▶ The problem: Search the records for the string "denominator", then copy each line where it appears.

Saved data entries

-*-

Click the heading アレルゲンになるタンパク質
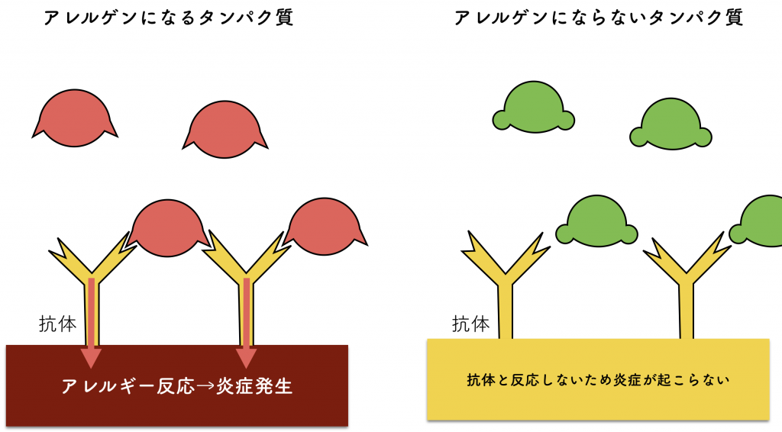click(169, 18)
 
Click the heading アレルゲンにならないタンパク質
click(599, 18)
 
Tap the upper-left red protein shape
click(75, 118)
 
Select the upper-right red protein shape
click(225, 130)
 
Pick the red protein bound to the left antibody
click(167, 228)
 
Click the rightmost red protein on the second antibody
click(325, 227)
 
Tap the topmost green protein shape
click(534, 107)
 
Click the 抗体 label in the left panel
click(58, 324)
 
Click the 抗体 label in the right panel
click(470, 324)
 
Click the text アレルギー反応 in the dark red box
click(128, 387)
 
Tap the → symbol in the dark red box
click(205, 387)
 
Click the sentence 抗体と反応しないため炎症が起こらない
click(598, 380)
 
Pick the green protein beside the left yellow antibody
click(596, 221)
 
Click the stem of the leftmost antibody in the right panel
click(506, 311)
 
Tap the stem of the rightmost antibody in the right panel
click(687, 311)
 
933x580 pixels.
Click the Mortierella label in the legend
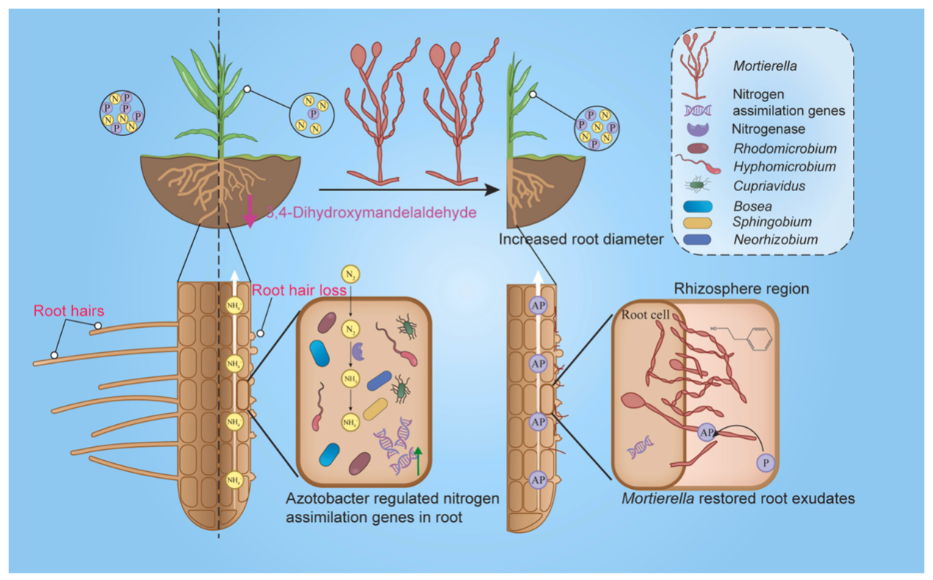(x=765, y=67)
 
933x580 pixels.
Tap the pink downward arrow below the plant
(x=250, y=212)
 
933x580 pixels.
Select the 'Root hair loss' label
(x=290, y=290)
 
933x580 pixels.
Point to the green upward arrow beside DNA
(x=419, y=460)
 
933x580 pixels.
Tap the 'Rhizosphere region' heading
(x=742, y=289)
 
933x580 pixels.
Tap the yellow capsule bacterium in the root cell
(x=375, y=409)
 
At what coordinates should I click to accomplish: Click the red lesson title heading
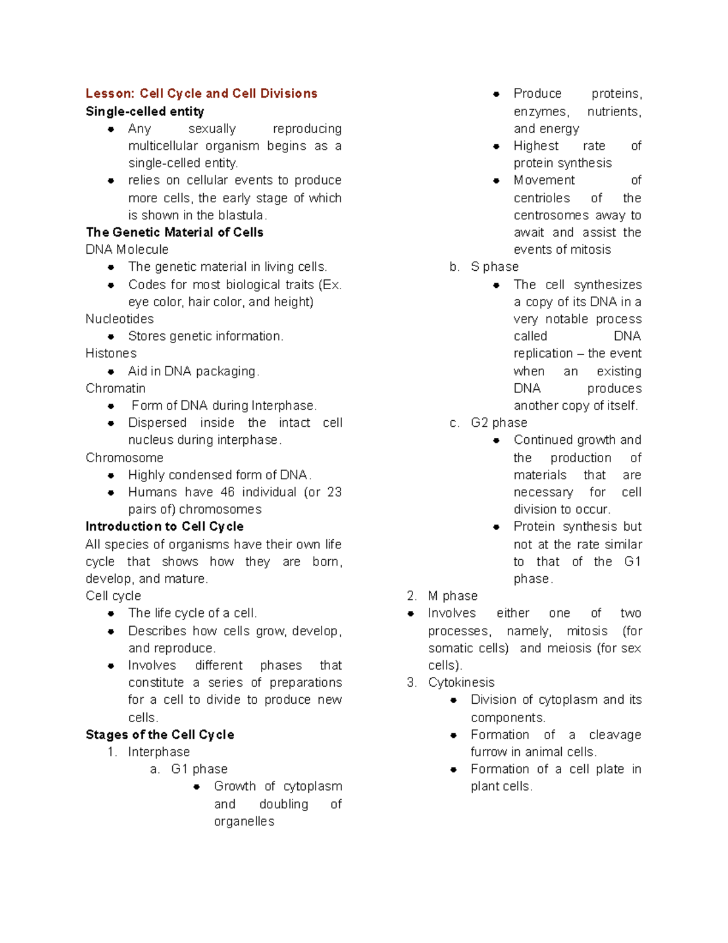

-*-

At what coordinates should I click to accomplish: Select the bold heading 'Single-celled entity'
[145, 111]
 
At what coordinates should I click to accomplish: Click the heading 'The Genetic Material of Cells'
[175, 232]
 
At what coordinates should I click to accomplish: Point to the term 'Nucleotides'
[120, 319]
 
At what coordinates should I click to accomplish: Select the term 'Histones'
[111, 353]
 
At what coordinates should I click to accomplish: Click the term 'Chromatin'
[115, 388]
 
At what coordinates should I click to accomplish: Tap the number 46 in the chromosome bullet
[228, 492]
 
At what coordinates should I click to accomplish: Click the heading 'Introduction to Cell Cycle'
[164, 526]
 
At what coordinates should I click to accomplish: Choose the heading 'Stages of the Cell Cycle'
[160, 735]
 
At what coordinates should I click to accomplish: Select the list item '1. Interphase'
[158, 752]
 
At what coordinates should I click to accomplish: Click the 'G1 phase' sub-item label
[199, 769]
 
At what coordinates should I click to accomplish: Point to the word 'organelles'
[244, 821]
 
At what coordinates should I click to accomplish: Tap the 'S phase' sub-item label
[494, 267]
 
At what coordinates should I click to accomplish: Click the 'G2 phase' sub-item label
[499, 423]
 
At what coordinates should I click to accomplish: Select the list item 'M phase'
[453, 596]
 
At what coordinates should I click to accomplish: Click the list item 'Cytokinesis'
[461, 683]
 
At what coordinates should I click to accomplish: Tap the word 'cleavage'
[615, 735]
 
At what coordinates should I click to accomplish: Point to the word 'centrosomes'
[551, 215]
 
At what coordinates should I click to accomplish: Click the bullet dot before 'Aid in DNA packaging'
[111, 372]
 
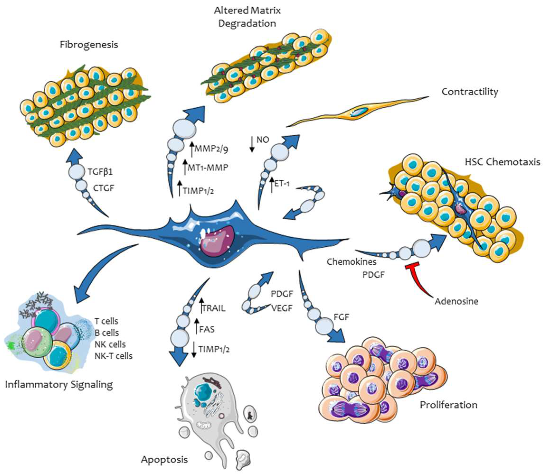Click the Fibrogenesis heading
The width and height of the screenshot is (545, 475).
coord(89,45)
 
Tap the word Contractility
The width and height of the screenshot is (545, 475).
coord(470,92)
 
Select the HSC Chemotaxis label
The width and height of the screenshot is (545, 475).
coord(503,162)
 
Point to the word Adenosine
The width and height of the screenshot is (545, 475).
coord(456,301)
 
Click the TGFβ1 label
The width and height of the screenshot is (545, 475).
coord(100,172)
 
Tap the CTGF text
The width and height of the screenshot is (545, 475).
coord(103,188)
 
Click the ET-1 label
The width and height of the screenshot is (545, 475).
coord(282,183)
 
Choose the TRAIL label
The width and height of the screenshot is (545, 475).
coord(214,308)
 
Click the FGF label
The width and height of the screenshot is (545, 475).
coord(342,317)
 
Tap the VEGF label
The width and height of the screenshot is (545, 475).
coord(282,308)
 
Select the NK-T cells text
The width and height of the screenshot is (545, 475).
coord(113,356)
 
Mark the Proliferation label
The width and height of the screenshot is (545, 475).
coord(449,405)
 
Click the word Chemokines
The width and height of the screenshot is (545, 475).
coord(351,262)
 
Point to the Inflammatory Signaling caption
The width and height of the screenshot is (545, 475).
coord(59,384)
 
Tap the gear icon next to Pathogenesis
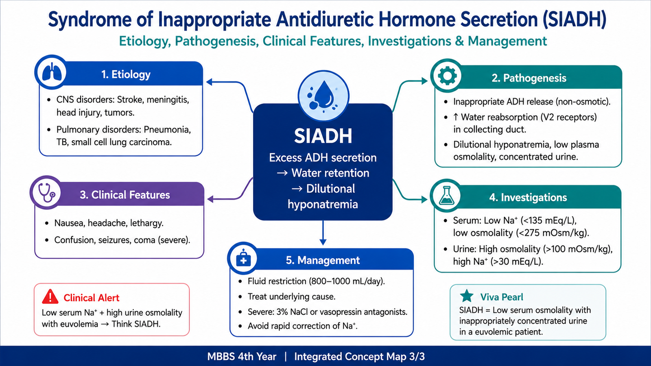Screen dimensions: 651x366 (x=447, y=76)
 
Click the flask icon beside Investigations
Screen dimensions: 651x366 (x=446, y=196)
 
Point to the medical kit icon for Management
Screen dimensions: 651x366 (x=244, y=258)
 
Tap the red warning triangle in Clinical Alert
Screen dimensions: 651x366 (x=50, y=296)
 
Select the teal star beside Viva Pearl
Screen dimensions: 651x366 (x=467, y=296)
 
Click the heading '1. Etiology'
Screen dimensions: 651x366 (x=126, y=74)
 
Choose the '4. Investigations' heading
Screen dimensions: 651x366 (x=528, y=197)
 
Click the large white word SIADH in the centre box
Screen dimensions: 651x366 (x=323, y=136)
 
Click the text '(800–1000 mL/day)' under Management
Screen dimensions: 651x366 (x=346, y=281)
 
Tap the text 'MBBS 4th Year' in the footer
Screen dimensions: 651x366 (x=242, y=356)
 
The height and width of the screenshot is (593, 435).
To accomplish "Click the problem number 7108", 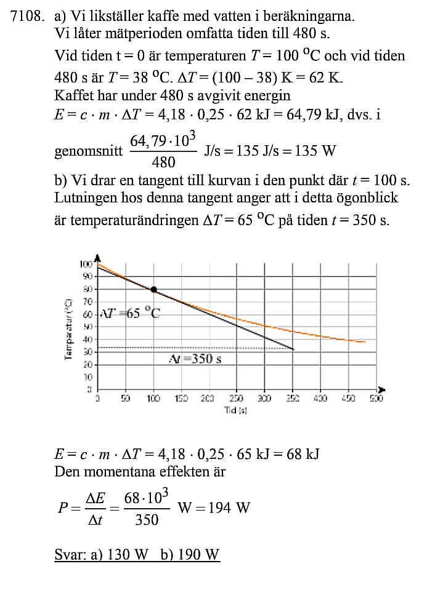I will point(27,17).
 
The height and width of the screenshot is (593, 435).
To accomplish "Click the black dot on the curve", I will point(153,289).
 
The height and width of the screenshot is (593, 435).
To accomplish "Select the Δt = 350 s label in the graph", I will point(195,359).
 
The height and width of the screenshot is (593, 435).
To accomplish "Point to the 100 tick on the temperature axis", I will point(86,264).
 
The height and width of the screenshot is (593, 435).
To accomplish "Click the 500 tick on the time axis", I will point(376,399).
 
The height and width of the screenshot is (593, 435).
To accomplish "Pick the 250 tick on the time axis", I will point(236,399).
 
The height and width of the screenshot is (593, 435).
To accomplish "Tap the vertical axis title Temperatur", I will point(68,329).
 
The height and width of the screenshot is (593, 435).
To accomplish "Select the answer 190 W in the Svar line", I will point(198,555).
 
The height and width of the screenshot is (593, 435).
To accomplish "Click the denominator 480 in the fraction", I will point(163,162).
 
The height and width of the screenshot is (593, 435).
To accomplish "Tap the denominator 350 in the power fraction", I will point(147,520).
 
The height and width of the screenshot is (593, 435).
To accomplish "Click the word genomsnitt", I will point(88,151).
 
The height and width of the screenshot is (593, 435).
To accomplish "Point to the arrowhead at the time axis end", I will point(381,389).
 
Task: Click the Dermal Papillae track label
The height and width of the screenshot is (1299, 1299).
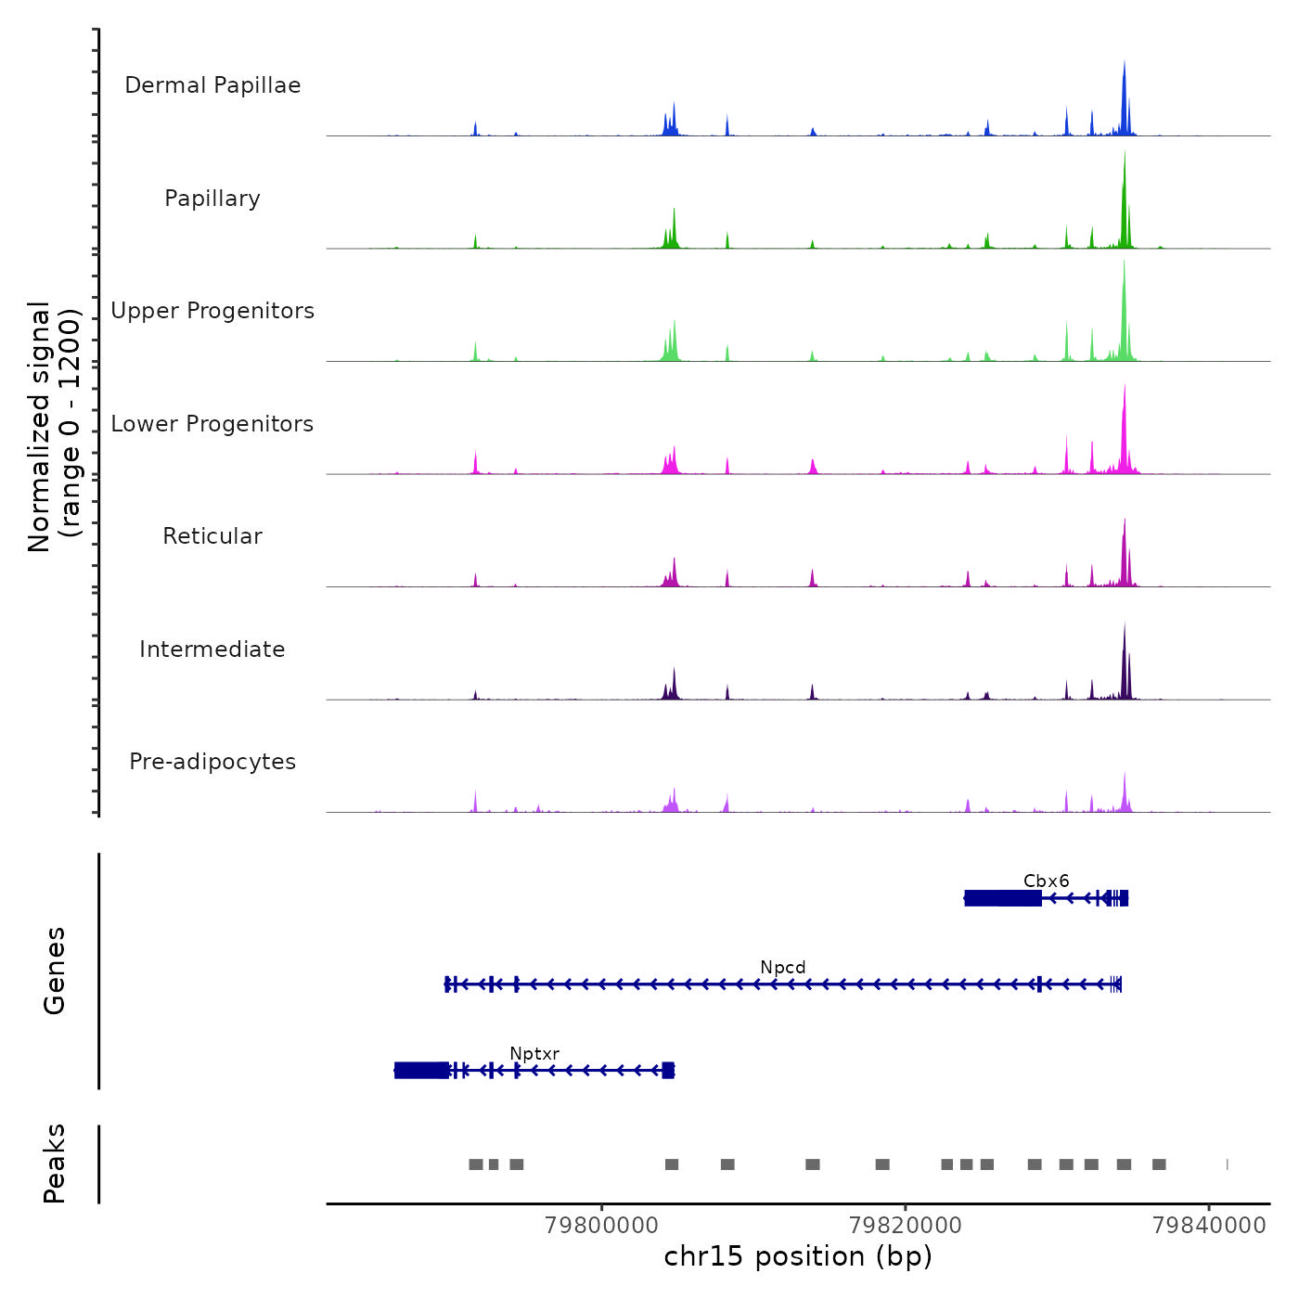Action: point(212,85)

-*-

▶ Answer box:
To accomplish "Click the denominator 480 in the fraction", I will point(163,162).
To accomplish "Tap the denominator 350 in the power fraction", I will point(147,520).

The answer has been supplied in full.